Enhanced osteopontin splicing regulated by RUNX2 is HDAC-dependent and induces invasive phenotypes in NSCLC cells

Background Increased cell mobility is a signature when tumor cells undergo epithelial-to-mesenchymal transition. TGF-beta is a key stimulating factor to promote the transcription of a variety of downstream genes to accelerate cancer progression and metastasis, including osteopontin (OPN) which exists in several functional forms as different splicing variants. In non-small cell lung cancer cells, although increased total OPN expression was observed under various EMT conditions, the exact constitution and the underlining mechanism towards the generation of such OPN splicing isoforms was poorly understood. Methods We investigated the possible mechanisms of osteopontin splicing variant and its role in EMT and cancer metastasis using NSCLC cell line and cell and molecular biology techniques.
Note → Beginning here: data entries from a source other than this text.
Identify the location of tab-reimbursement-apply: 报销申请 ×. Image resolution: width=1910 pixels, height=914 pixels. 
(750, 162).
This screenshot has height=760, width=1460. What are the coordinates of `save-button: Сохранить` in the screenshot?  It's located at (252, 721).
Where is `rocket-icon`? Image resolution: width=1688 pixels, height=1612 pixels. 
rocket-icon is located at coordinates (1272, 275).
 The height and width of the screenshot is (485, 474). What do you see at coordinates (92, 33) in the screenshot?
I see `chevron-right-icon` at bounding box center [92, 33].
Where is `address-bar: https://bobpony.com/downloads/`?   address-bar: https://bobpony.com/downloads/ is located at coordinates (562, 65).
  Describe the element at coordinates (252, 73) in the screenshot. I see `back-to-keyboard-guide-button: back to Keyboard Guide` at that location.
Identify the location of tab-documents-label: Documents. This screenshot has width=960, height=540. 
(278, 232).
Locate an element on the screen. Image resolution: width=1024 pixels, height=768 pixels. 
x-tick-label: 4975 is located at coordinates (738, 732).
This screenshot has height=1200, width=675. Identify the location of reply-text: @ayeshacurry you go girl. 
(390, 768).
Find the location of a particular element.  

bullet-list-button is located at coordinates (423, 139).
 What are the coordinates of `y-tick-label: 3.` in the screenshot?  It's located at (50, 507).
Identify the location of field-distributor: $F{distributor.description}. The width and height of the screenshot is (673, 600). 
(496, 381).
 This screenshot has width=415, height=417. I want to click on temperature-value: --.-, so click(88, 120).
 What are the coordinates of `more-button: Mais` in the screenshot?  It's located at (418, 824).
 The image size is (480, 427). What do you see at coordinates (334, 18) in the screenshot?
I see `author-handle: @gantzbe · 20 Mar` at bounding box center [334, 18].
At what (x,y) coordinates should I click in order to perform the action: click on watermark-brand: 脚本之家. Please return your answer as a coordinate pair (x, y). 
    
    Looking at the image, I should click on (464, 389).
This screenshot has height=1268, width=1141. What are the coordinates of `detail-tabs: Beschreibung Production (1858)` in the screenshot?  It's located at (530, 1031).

Results In this study, we determined that OPNc, an exon 4 excluded shorter form of Opn gene products, appeared to be more potent to promote cell invasion. The expression of OPNc was selectively increased to higher abundance during EMT following TGF-beta induction. The switching from OPNa to OPNc could be enhanced by RUNX2 (a transcription factor that recognizes the Opn gene promoter) overexpression, but appeared to be strictly in a HDAC dependent manner in A549 cells. The results suggested the increase of minor splicing variant of OPNc required both (1) the enhanced transcription from its coding gene driven by specific transcription factors; and (2) the simultaneous modulation or fluctuation of the coupled splicing process that depends to selective classed of epigenetic regulators, predominately HDAC family members. Conclusion Our study not only emphasized the importance of splicing variant for its role in EMT and cancer metastasis, but also helped to understand the possible mechanisms of the epigenetic controls for defining the levels and kinetic of gene splicing isoforms and their generations.